### Records to process
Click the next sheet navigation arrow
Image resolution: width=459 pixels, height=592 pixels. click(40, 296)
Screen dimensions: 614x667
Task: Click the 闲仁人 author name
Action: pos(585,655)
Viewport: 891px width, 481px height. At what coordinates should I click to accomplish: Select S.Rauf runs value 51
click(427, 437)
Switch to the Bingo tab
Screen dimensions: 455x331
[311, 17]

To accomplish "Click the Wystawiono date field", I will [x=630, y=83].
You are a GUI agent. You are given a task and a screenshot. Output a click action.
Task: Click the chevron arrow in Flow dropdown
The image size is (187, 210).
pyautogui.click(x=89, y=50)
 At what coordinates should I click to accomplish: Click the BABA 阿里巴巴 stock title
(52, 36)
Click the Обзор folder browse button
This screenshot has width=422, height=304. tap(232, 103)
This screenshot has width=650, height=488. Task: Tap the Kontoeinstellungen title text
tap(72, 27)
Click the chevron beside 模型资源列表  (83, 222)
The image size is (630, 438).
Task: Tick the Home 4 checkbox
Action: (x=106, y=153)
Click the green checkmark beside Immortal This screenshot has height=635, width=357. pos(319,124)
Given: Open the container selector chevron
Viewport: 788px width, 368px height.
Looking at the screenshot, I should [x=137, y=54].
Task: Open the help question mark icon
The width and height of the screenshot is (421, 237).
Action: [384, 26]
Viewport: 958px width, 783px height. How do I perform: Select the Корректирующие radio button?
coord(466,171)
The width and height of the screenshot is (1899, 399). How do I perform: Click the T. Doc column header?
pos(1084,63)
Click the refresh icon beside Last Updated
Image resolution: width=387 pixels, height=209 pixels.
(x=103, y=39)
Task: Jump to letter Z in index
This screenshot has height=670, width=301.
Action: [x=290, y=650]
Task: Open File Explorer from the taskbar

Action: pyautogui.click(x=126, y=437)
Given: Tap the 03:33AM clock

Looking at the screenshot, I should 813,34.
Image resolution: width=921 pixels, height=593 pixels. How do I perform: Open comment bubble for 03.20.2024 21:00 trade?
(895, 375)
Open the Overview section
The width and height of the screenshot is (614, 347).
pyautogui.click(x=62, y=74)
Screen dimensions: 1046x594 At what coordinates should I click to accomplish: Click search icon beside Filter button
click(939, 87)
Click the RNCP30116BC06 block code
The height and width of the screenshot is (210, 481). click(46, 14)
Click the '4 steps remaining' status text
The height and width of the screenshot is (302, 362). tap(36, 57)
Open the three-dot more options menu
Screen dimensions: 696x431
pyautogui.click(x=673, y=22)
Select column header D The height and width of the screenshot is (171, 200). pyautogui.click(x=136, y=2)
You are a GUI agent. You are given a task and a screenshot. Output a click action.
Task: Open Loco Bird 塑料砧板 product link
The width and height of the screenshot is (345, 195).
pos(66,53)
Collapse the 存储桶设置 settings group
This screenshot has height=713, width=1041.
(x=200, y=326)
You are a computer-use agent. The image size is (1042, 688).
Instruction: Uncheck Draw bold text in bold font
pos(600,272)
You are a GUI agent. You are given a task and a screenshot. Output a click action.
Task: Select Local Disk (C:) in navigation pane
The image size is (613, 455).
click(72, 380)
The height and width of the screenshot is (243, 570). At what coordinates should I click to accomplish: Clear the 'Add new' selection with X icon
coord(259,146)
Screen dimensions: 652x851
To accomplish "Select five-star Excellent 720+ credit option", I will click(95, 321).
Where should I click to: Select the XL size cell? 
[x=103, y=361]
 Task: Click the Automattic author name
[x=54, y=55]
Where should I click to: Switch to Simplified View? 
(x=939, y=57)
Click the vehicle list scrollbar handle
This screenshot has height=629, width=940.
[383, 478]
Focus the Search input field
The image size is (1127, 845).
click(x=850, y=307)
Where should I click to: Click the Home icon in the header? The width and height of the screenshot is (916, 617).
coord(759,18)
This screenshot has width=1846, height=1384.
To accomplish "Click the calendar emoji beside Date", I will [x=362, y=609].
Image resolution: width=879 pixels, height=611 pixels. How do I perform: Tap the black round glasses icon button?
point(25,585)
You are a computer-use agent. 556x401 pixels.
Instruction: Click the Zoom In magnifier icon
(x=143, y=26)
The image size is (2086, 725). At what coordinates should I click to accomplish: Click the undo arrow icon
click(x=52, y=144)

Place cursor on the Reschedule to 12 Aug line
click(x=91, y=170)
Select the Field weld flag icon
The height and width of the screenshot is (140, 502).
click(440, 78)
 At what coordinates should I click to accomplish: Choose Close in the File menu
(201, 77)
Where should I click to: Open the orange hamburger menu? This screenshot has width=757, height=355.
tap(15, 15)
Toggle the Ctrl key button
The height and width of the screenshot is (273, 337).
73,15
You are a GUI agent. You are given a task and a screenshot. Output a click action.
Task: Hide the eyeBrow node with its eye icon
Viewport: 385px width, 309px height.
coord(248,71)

### What needs to be done
Up to and including the line with "Given: Open the container selector chevron", restate the records above word for word from the very first line.

### Completed task
Click the next sheet navigation arrow
Image resolution: width=459 pixels, height=592 pixels. click(40, 296)
Screen dimensions: 614x667
Task: Click the 闲仁人 author name
Action: pos(585,655)
Viewport: 891px width, 481px height. At what coordinates should I click to accomplish: Select S.Rauf runs value 51
click(427, 437)
Switch to the Bingo tab
Screen dimensions: 455x331
[311, 17]

To accomplish "Click the Wystawiono date field", I will [x=630, y=83].
You are a GUI agent. You are given a task and a screenshot. Output a click action.
Task: Click the chevron arrow in Flow dropdown
The image size is (187, 210).
pyautogui.click(x=89, y=50)
 At what coordinates should I click to accomplish: Click the BABA 阿里巴巴 stock title
(52, 36)
Click the Обзор folder browse button
This screenshot has width=422, height=304. tap(232, 103)
This screenshot has width=650, height=488. Task: Tap the Kontoeinstellungen title text
tap(72, 27)
Click the chevron beside 模型资源列表  (83, 222)
The image size is (630, 438).
Task: Tick the Home 4 checkbox
Action: (x=106, y=153)
Click the green checkmark beside Immortal This screenshot has height=635, width=357. pos(319,124)
Given: Open the container selector chevron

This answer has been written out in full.